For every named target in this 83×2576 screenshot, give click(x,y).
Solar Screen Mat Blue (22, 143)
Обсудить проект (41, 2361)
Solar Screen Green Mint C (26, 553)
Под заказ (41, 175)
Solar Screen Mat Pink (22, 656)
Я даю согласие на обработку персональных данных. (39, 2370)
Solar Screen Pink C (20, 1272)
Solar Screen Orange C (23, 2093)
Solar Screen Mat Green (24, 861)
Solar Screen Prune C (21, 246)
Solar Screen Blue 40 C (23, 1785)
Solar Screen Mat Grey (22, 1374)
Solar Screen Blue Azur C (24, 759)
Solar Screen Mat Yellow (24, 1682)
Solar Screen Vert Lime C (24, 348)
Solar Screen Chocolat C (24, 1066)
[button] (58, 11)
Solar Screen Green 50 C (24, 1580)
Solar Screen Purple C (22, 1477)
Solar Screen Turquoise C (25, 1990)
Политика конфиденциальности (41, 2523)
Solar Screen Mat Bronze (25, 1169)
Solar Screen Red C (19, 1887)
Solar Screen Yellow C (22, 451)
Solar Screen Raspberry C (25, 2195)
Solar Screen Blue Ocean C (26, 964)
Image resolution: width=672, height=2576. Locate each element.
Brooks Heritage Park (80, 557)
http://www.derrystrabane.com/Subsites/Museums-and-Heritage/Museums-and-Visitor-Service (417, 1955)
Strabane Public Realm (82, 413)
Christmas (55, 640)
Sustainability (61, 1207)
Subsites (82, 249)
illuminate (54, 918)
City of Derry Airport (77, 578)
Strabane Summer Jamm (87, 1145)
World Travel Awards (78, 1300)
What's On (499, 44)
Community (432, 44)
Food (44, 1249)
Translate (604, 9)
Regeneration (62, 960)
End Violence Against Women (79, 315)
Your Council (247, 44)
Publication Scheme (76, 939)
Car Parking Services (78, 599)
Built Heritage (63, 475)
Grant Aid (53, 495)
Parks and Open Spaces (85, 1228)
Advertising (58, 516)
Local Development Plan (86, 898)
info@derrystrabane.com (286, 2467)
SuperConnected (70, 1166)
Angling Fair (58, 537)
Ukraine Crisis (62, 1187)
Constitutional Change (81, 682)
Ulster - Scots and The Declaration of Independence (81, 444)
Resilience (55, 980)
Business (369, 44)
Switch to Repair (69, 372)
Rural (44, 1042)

- **What to do**: Pull out all lines from the listing that contain the string "Green".

- **Task answer**:
Solar Screen Green Mint C (26, 553)
Solar Screen Mat Green (24, 861)
Solar Screen Green 50 C (24, 1580)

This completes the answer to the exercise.